Raw data:

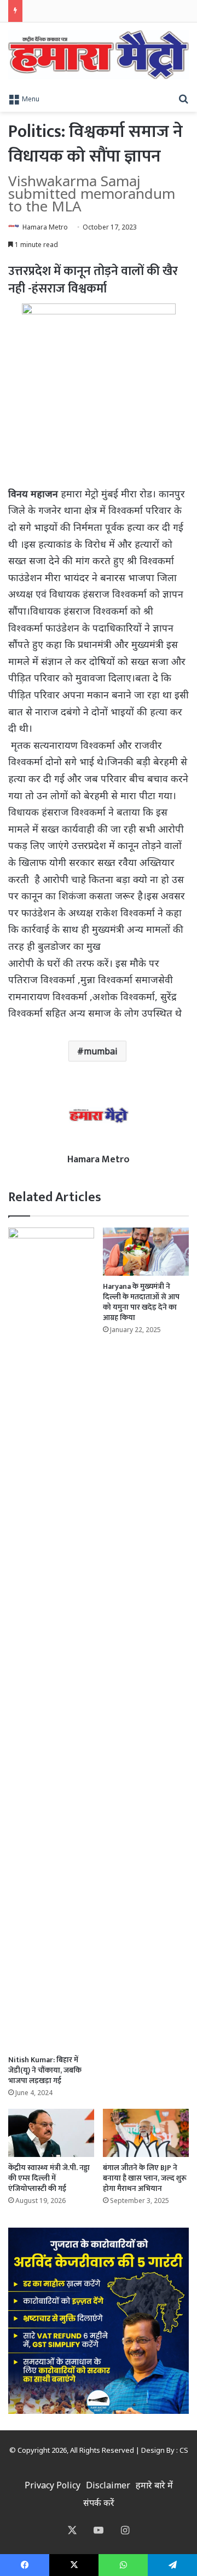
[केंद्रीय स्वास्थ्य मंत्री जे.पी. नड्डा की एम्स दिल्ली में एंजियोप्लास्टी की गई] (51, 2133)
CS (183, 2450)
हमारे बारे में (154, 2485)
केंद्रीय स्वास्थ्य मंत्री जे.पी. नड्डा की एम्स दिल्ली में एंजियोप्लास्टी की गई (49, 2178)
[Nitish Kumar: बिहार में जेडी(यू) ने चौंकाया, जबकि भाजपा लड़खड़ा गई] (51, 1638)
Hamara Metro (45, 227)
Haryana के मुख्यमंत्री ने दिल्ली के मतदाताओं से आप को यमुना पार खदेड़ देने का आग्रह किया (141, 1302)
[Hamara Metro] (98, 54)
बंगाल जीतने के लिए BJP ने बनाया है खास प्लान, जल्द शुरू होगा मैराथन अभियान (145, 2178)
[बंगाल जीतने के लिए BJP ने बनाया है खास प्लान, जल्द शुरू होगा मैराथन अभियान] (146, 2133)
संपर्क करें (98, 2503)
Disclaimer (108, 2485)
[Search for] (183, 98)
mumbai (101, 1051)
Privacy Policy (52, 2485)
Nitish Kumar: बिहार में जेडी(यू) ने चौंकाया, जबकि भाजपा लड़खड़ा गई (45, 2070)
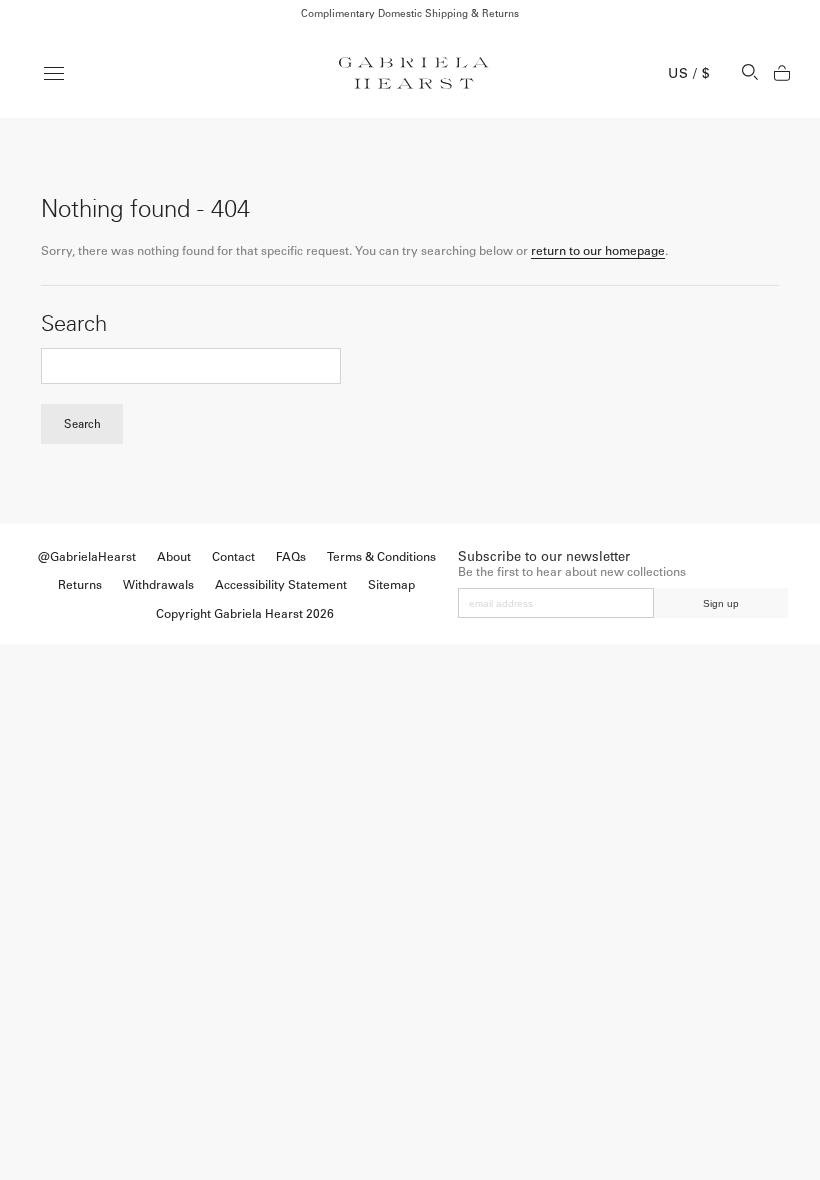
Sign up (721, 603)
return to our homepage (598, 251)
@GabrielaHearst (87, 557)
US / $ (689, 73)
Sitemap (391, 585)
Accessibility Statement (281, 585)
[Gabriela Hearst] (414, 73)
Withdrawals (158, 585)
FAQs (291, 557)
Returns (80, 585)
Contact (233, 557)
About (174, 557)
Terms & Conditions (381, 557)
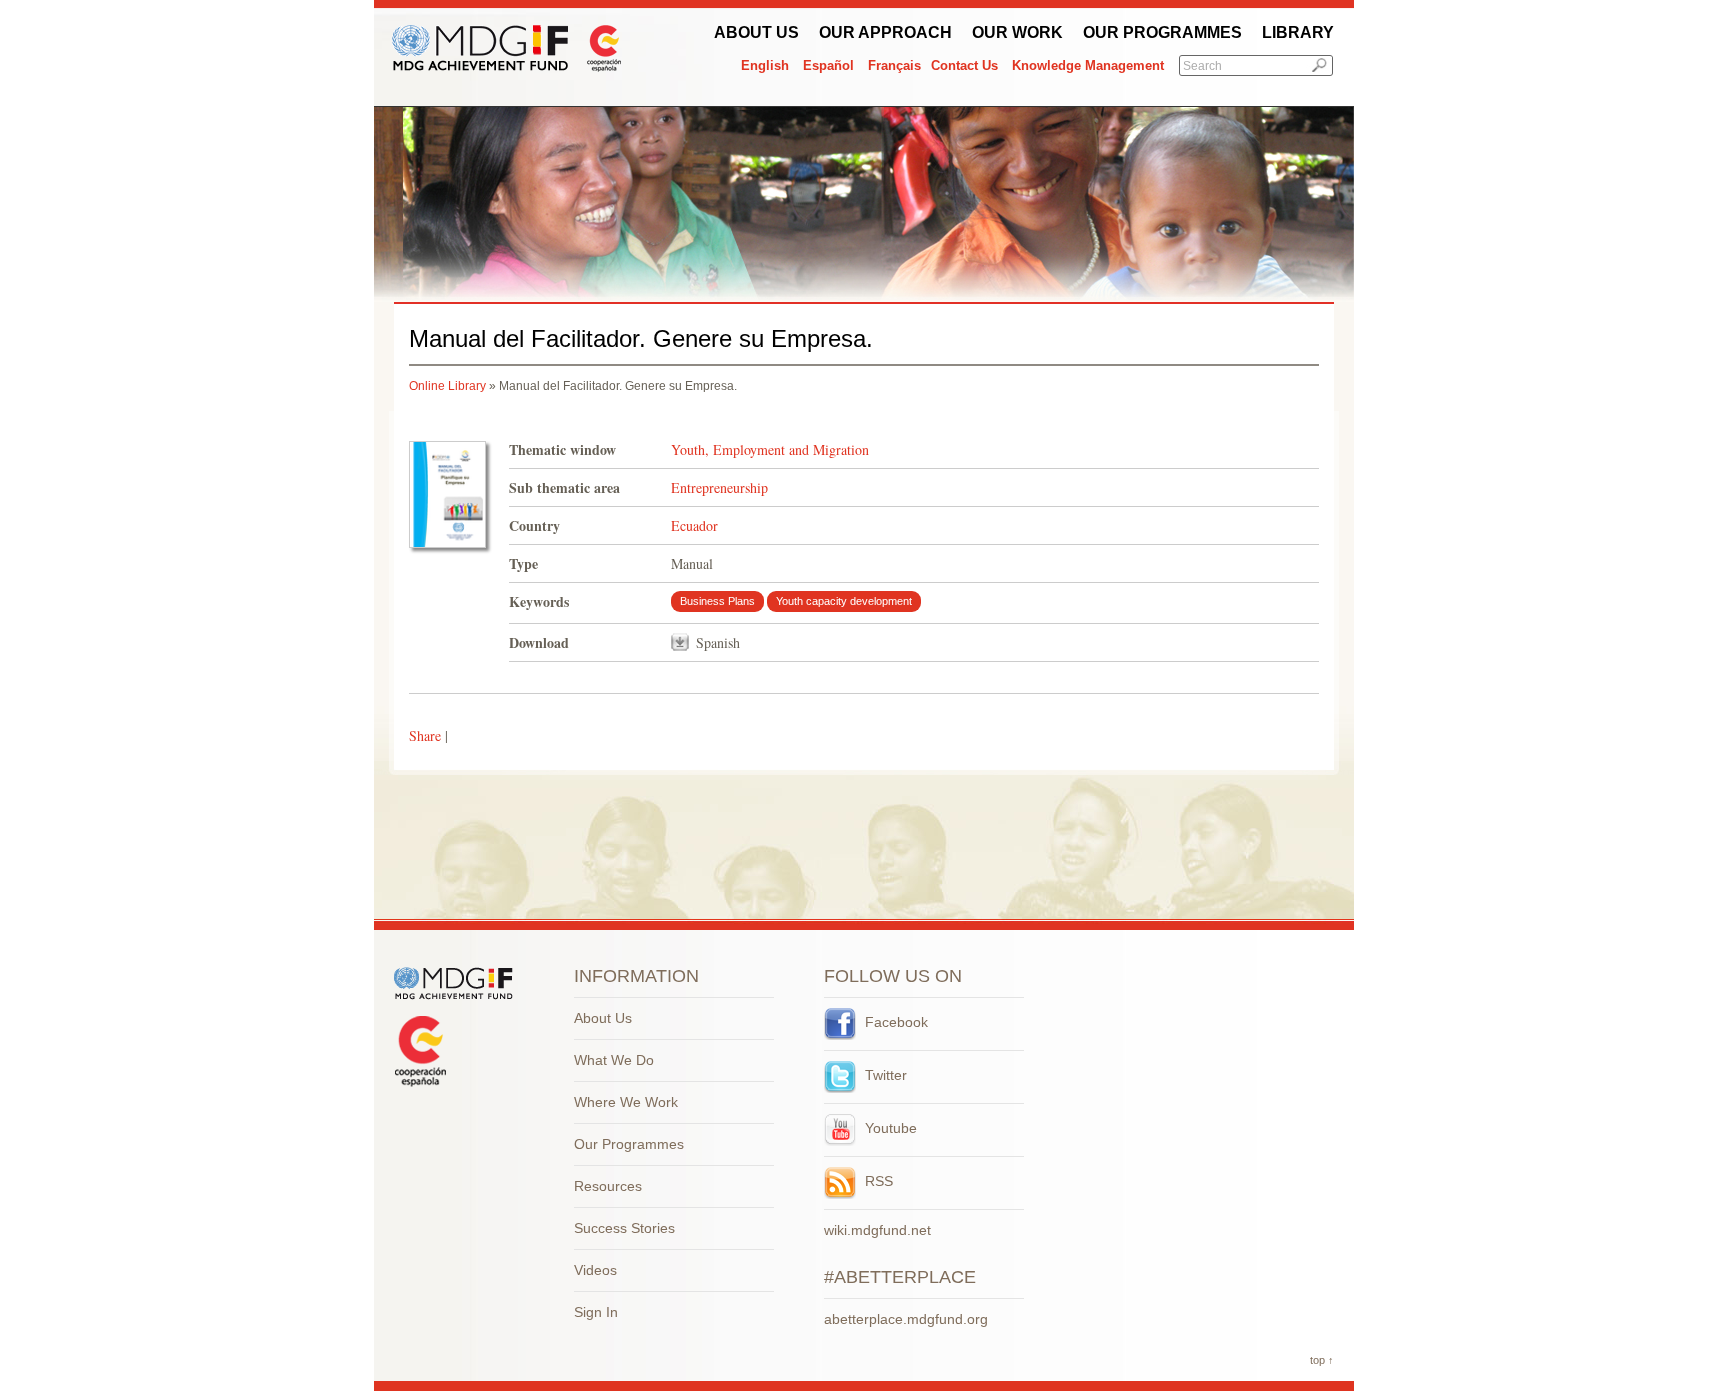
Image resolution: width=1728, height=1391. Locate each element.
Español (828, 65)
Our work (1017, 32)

Exercise objective:
Retype only the lines above between the line with "CS (183, 2450)" and the line with "Privacy Policy (52, 2485)", counting those two lines as well, and keep every character as it is.

Solution to this task:
CS (183, 2450)
हमारे बारे में (154, 2485)
केंद्रीय स्वास्थ्य मंत्री जे.पी. नड्डा की एम्स दिल्ली में एंजियोप्लास्टी की गई (49, 2178)
[Nitish Kumar: बिहार में जेडी(यू) ने चौंकाया, जबकि भाजपा लड़खड़ा गई] (51, 1638)
Hamara Metro (45, 227)
Haryana के मुख्यमंत्री ने दिल्ली के मतदाताओं से आप को यमुना पार खदेड़ देने का आग्रह किया (141, 1302)
[Hamara Metro] (98, 54)
बंगाल जीतने के लिए BJP ने बनाया है खास प्लान, जल्द शुरू होगा मैराथन अभियान (145, 2178)
[बंगाल जीतने के लिए BJP ने बनाया है खास प्लान, जल्द शुरू होगा मैराथन अभियान] (146, 2133)
संपर्क करें (98, 2503)
Disclaimer (108, 2485)
[Search for] (183, 98)
mumbai (101, 1051)
Privacy Policy (52, 2485)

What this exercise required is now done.